EXERCISE BRIEF:
Display each line of the items below that contains the string "perform".
*** Opening of DATA SHOWN ***
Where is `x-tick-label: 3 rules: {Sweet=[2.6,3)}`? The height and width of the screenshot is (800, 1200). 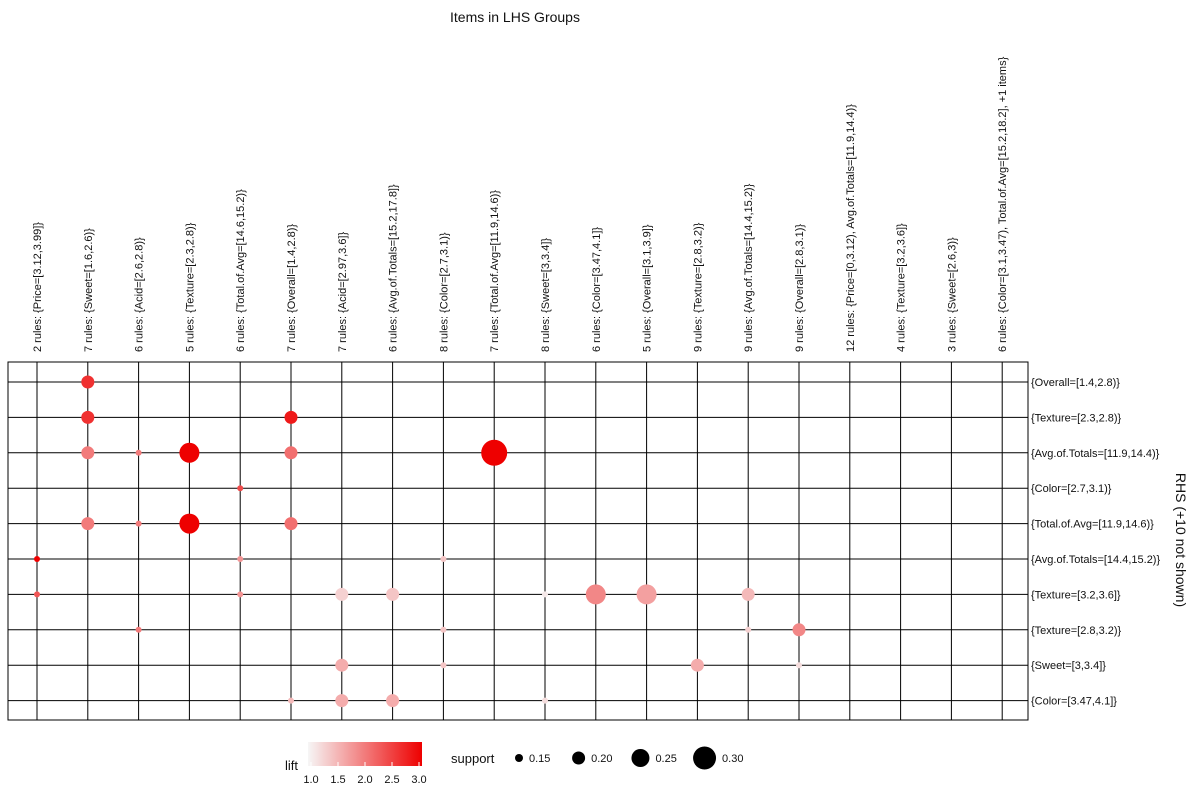 x-tick-label: 3 rules: {Sweet=[2.6,3)} is located at coordinates (952, 294).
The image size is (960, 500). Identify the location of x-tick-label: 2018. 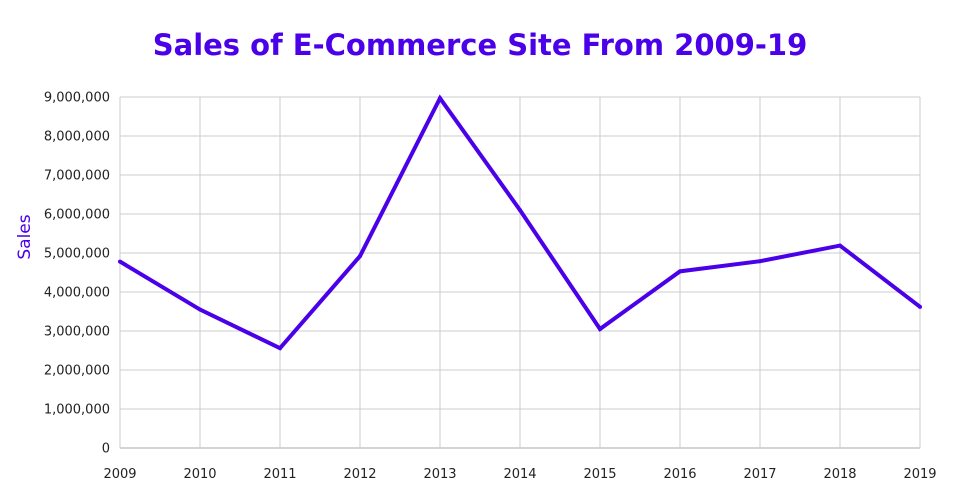
(840, 474).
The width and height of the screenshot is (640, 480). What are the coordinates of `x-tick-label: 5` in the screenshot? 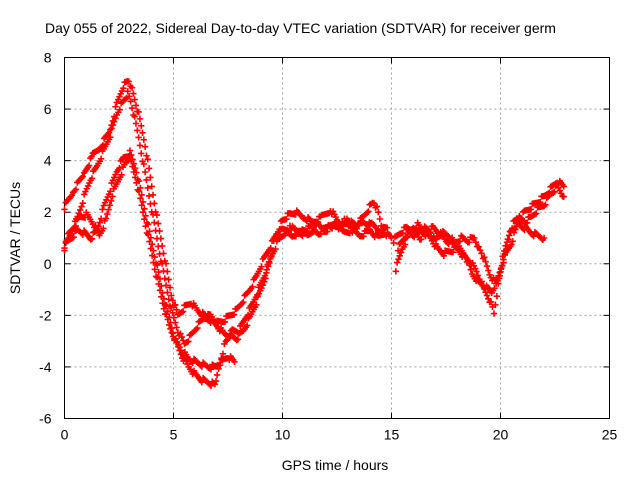 It's located at (174, 435).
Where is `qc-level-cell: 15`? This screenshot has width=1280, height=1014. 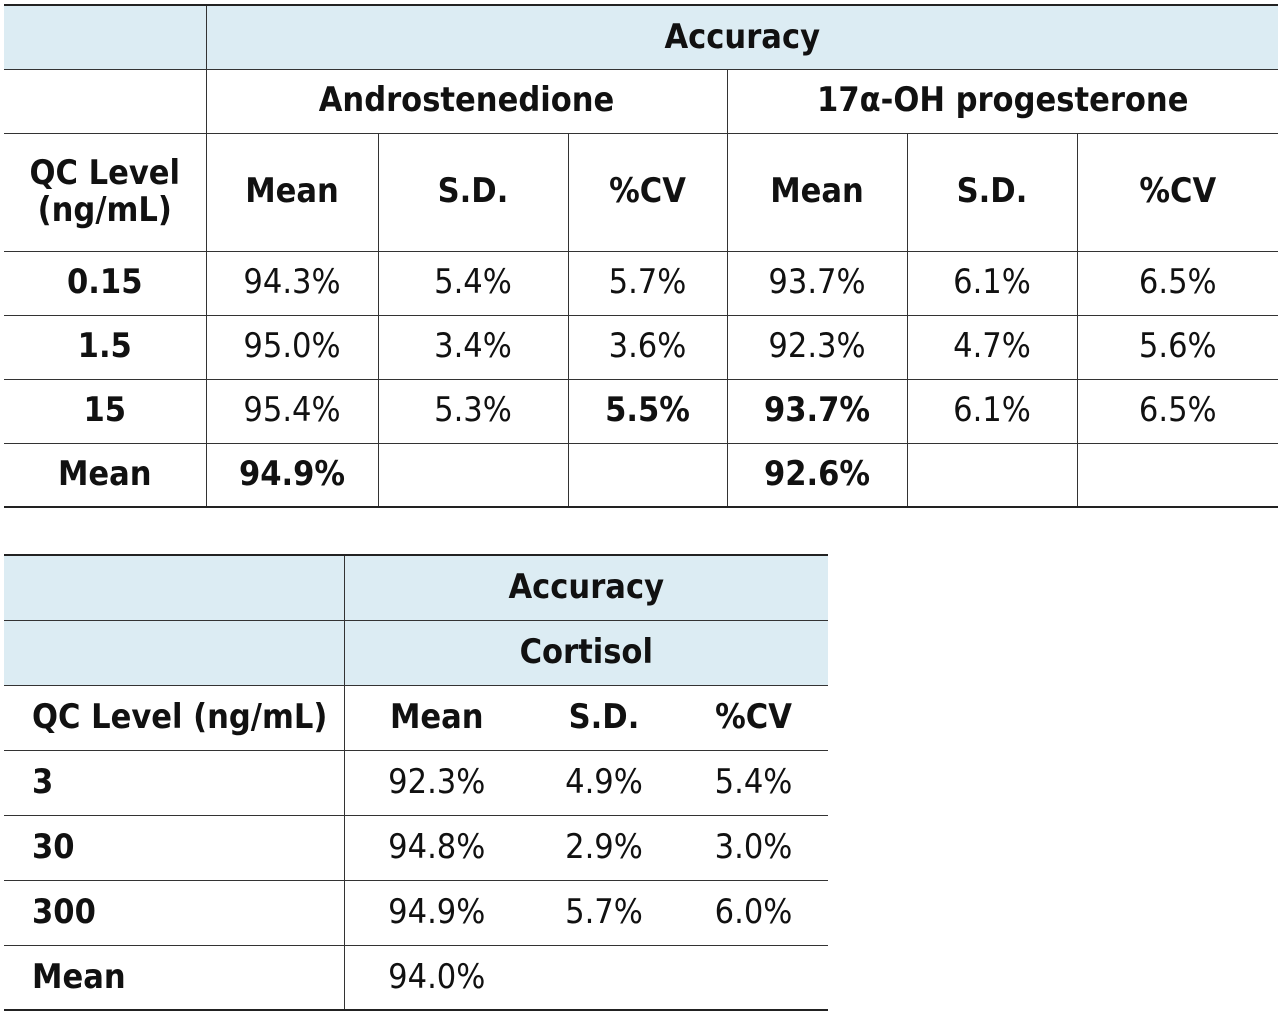
qc-level-cell: 15 is located at coordinates (106, 412).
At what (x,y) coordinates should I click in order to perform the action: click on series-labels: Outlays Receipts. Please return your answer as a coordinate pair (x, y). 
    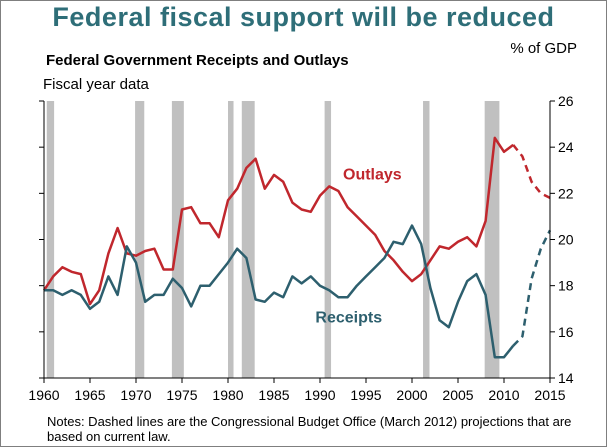
    Looking at the image, I should click on (358, 246).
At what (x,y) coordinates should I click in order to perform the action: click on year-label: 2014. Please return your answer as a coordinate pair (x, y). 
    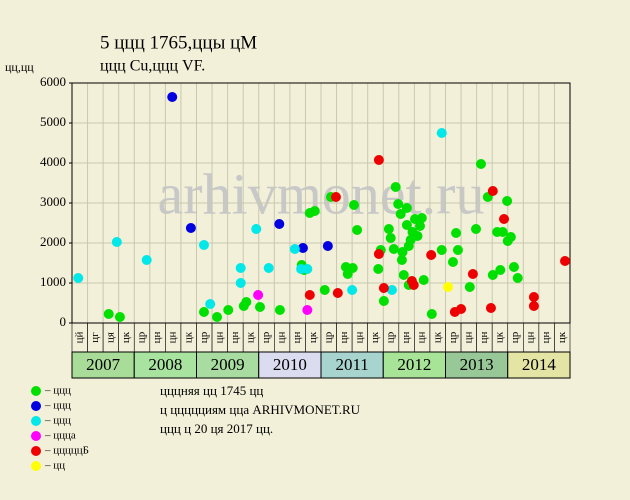
    Looking at the image, I should click on (540, 364).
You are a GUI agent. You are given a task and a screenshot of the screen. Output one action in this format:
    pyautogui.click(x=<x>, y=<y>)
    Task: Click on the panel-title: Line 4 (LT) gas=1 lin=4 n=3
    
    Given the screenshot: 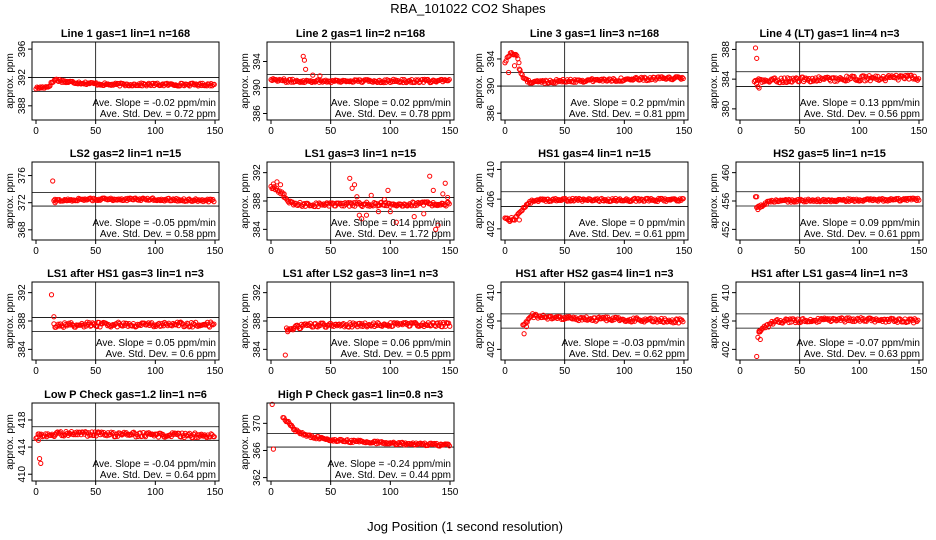 What is the action you would take?
    pyautogui.click(x=829, y=34)
    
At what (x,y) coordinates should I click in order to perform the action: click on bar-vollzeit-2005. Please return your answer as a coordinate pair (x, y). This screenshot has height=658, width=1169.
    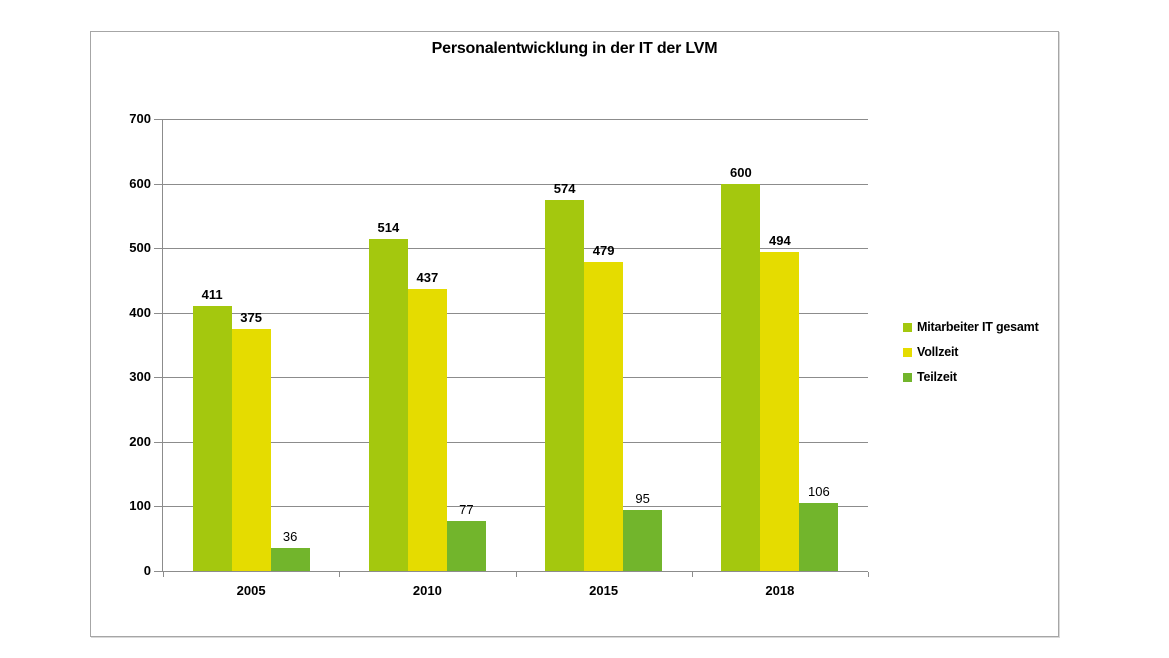
    Looking at the image, I should click on (251, 450).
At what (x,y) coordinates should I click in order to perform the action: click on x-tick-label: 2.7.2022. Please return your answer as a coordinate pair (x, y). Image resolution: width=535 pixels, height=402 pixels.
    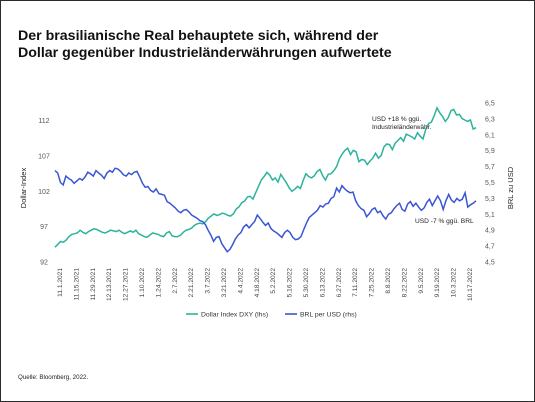
    Looking at the image, I should click on (176, 281).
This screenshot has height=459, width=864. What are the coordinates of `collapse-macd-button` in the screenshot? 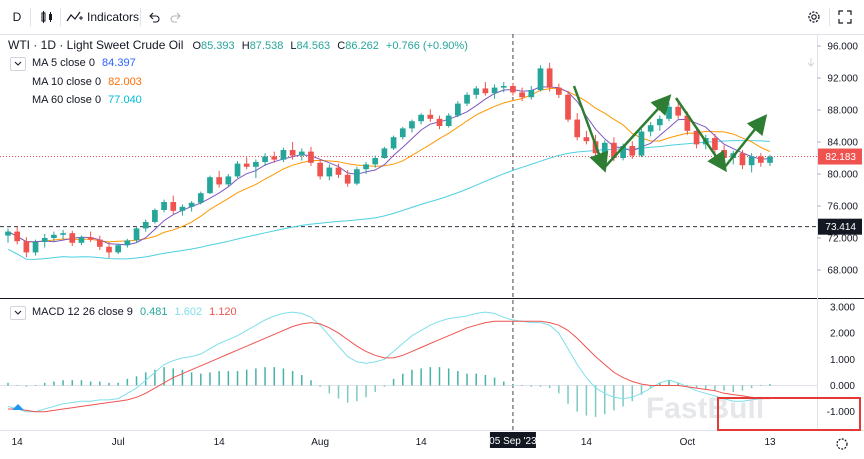 It's located at (18, 313).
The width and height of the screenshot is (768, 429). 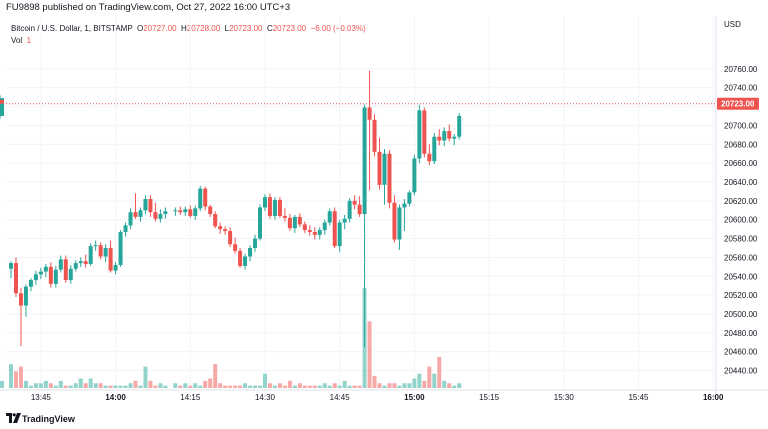 I want to click on time-tick-label: 15:15, so click(x=490, y=398).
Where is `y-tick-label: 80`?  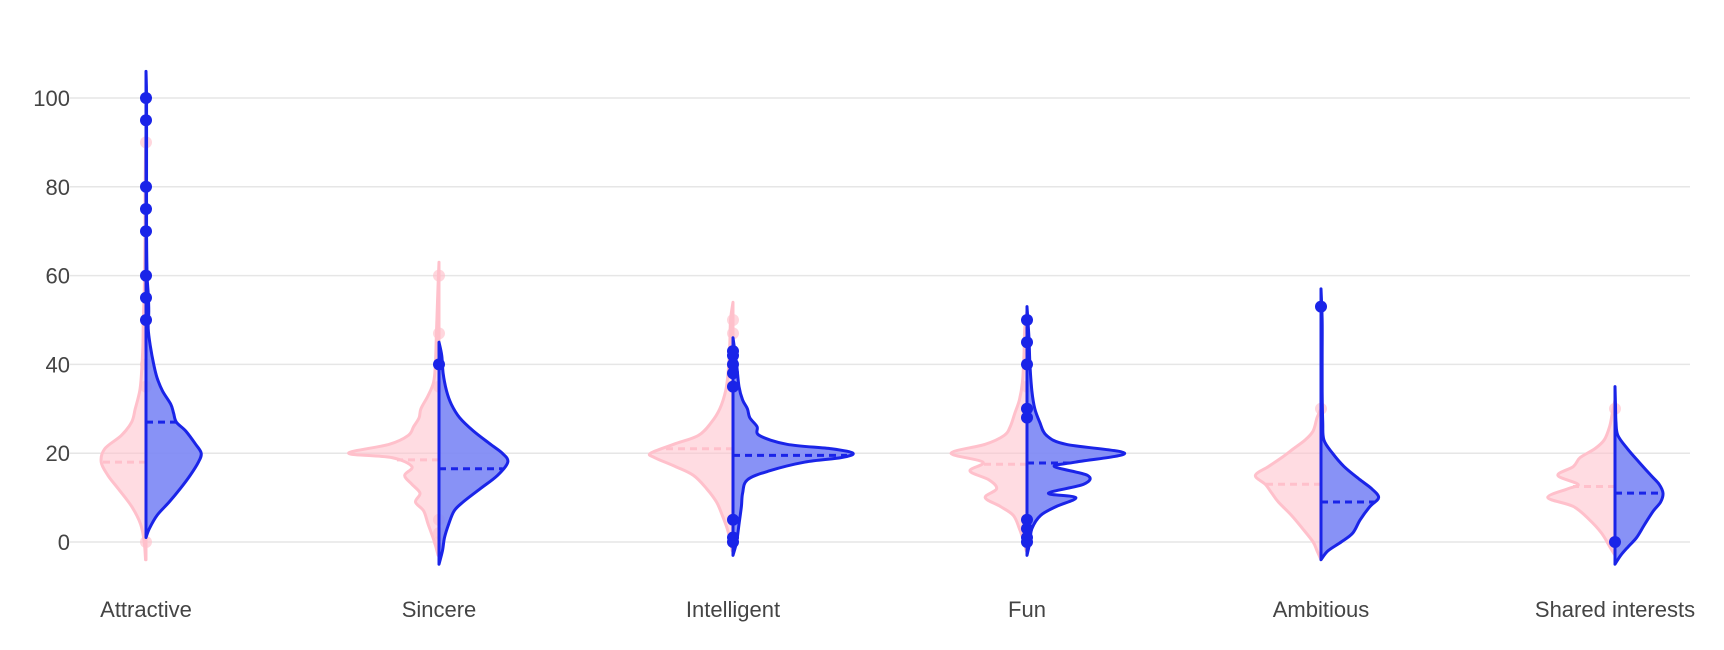 y-tick-label: 80 is located at coordinates (58, 188).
*** Close of DATA SHOWN ***
EXPECTED ANSWER:
At what (x,y) coordinates should I click in order to perform the action: click on series-labels: Outlays Receipts. Please return your answer as a coordinate pair (x, y). 
At what (x,y) coordinates should I click in order to perform the action: click on year-label: 2014. Please return your answer as a coordinate pair (x, y). 
At what (x,y) coordinates should I click in order to perform the action: click on bar-vollzeit-2005. Please return your answer as a coordinate pair (x, y). This screenshot has height=658, width=1169.
At what (x,y) coordinates should I click in order to perform the action: click on x-tick-label: 2.7.2022. Please return your answer as a coordinate pair (x, y). Image resolution: width=535 pixels, height=402 pixels.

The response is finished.